L'album fut enregistré sur un 4 pistes, avec réductions sur un second 4 pistes et certains effets furent enregistrés simultanément à la prise, because les limitations techniques. On entend quand même tout plus clairement, et on ne rate plus rien des impulsions vocaliques ( pour ne pas dire volcaniques? ) de Morrison.
« Break On Through »: les segments censurés « She gets » laissent la place à des « She gets high » qui ont plus de sens; réapparus depuis le coffret « Perception » sorti en 1997 pour être exact. N'empêche, ça donne le ton.

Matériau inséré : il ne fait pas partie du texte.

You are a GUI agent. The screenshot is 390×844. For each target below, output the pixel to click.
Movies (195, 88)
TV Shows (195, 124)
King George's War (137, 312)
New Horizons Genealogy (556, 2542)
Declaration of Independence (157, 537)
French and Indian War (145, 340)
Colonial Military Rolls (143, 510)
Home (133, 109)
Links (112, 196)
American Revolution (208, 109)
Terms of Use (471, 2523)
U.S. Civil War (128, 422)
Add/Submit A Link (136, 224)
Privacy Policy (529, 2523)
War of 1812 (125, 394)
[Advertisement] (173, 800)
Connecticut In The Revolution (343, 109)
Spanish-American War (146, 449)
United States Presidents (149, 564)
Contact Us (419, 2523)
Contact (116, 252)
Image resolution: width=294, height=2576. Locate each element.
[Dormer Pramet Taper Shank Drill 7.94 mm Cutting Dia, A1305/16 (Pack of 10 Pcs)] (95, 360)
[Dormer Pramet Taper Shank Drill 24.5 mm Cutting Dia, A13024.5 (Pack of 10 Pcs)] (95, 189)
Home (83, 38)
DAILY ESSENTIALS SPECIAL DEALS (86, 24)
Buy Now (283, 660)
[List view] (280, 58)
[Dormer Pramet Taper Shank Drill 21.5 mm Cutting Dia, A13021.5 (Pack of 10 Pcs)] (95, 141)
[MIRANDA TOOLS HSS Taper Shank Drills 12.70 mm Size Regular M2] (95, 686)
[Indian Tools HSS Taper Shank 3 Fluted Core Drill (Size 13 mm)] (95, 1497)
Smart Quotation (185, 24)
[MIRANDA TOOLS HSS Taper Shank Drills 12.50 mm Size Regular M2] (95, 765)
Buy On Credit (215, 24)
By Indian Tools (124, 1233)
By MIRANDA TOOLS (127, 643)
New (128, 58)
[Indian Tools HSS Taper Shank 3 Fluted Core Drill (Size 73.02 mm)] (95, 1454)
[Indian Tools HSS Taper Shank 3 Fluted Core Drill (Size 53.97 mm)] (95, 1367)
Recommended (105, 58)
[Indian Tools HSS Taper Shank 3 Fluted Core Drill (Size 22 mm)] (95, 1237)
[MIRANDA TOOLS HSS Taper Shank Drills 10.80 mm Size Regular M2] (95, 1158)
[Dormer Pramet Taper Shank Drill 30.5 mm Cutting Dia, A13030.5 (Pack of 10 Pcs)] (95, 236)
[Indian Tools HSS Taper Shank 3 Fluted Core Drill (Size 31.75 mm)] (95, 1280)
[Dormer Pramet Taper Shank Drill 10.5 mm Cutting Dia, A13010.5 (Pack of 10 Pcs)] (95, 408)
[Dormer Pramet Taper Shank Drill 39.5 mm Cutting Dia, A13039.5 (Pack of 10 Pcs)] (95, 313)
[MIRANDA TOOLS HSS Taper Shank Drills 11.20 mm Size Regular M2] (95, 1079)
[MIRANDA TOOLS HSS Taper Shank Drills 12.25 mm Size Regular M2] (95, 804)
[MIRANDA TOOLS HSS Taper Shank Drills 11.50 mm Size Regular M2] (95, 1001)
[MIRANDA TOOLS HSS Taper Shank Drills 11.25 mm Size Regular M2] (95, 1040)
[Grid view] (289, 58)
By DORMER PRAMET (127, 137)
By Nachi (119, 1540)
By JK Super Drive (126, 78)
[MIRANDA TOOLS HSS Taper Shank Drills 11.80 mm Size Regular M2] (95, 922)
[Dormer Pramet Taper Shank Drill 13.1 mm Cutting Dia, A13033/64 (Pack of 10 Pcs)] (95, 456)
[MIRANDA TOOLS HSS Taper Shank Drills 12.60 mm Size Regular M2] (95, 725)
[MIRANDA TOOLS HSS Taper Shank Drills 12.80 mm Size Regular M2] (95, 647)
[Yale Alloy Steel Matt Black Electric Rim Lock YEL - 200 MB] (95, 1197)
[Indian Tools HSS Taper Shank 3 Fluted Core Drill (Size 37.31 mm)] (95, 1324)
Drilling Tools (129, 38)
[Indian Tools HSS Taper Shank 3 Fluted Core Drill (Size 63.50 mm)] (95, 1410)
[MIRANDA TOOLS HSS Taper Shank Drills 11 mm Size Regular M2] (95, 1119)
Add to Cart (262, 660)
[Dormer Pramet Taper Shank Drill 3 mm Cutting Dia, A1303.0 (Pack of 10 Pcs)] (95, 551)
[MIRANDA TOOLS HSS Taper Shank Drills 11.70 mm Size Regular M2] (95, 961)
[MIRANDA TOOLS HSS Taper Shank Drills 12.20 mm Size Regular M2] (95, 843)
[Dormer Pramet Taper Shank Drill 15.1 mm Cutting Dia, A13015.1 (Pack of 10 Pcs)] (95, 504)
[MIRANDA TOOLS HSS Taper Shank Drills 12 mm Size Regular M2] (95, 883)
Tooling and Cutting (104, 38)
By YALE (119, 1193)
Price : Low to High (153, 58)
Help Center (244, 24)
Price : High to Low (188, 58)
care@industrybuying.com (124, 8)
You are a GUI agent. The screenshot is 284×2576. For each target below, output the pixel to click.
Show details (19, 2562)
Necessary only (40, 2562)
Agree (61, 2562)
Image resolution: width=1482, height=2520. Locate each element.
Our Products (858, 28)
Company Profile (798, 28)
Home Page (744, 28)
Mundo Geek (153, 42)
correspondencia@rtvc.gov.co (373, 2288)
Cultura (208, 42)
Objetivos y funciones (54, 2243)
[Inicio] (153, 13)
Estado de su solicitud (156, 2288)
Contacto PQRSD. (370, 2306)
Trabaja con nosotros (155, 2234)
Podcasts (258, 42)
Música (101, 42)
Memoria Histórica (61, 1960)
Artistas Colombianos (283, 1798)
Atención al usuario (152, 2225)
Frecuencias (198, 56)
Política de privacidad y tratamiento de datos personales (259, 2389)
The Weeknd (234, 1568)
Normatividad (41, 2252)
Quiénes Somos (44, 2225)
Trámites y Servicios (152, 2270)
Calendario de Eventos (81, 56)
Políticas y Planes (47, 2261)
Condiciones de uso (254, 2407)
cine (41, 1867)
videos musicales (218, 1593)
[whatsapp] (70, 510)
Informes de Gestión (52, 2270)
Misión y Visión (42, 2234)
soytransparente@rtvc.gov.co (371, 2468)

« Light My Fire » a gagné en secondes et en dynamisme; la première fois qu'on la réentend, c'est clair, elle joue plus rapidement. La version de l'album est maintenant au même tempo que celle du 45 tours.
« Back Door Man »: Morrison, plus animal que jamais, occupe tout l'espace.
« The End »: c'est la version entendue depuis « Apocalypse Now », avec encore plus de clarté au niveau de la voix. Tout y est, et les paroles explicites et autres mots de quatre lettres figurent même dans le livret.
Le producteur Paul Rothchild y est également cité, racontant les frissons ressentis durant l'enregistrement de la pièce, et sa vive impression de vivre une grand moment de l'histoire du rock. Deux prises auront suffit; la première moitié de la prise 1, à laquelle on a adjoint la seconde partie de la prise 2 débutant avec « The killer awoke before dawn... », la magie opérant les deux fois.
Pièces bonis: deux démos de « Moonlight Drive », mais qui n'ont pas encore la définition qu'elle aura sur l'album suivant.
La surprise reste, à mon avis, la présence de « Indian Summer » comme troisième pièce boni, que l'on retrouvera sur le Morrison Hotel de 1970. Elle aura dormi sur les tablettes trois années complètes, et servira de rappel du son d'origine sur leur cinquième album. Un reliquat enregistré le 19 août '66, la toute première enregistrée par le groupe, et une surprise de taille quant à moi.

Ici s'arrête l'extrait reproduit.